• Treść zadania:
Przepisz, proszę, wszystkie poniższe wpisy wiernie, linia po linii, bez żadnych zmian.

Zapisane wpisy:
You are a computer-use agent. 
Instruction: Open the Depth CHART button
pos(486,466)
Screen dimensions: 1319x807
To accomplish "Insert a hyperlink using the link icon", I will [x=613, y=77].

• Rozwiązanie poniżej:
You are a computer-use agent. 
Instruction: Open the Depth CHART button
pos(486,466)
Screen dimensions: 1319x807
To accomplish "Insert a hyperlink using the link icon", I will [x=613, y=77].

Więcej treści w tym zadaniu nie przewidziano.